• Listed records:
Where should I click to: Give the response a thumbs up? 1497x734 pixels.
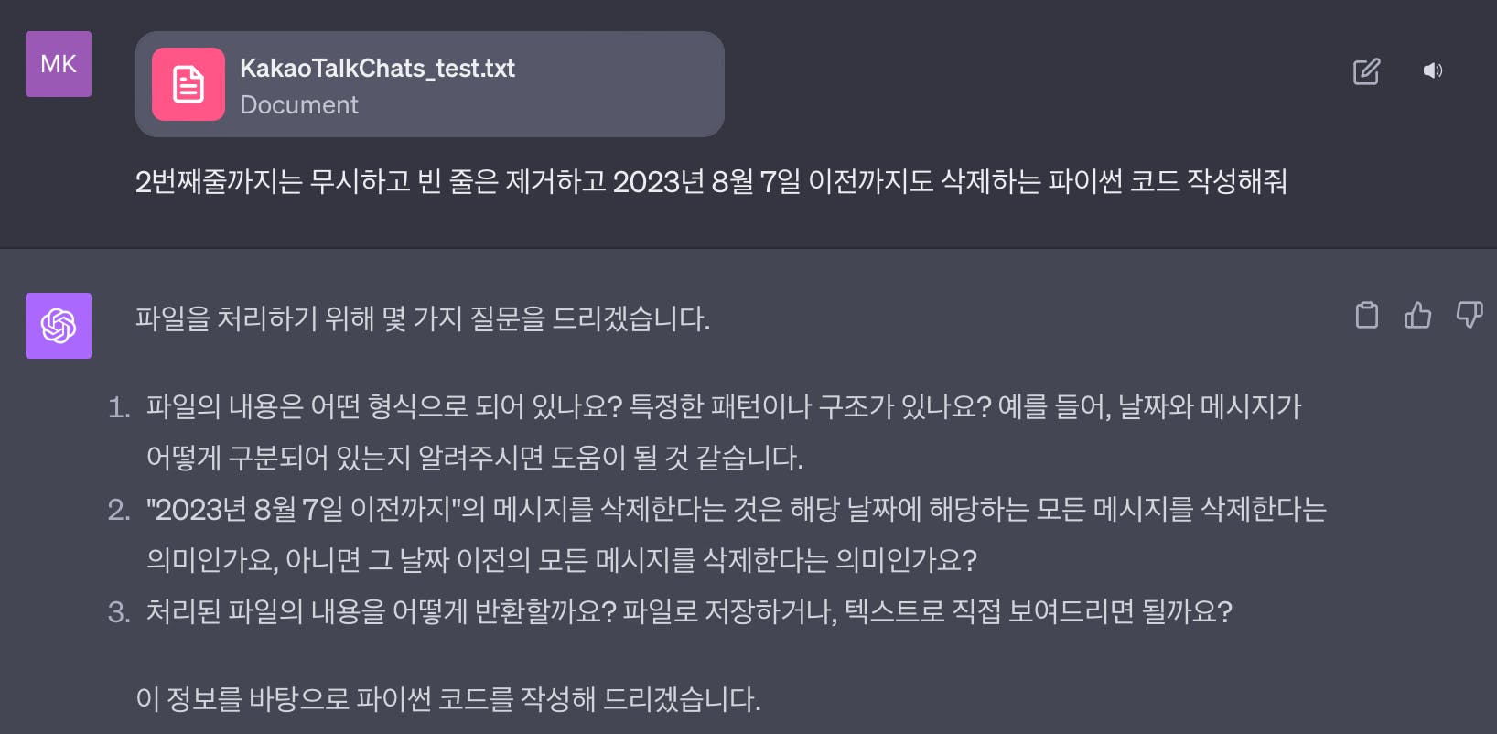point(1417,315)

* * *

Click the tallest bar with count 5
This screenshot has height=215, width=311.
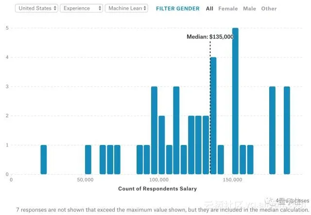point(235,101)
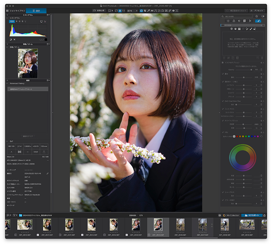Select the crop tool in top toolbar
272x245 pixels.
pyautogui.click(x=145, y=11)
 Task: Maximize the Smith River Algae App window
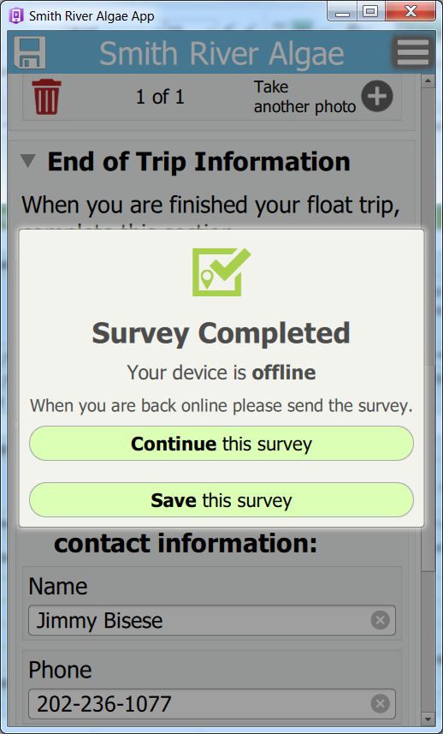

• Exercise aim: Copy exactly the lines of the listing above between the one holding "Click the tallest bar with count 5" and the one holding "Task: Maximize the", inclusive; omit all pictures.

• Written response:
Click the tallest bar with count 5
This screenshot has height=215, width=311.
point(235,101)
Select the crop tool in top toolbar
272x245 pixels.
pyautogui.click(x=145, y=11)
 Task: Maximize the Smith River Algae App window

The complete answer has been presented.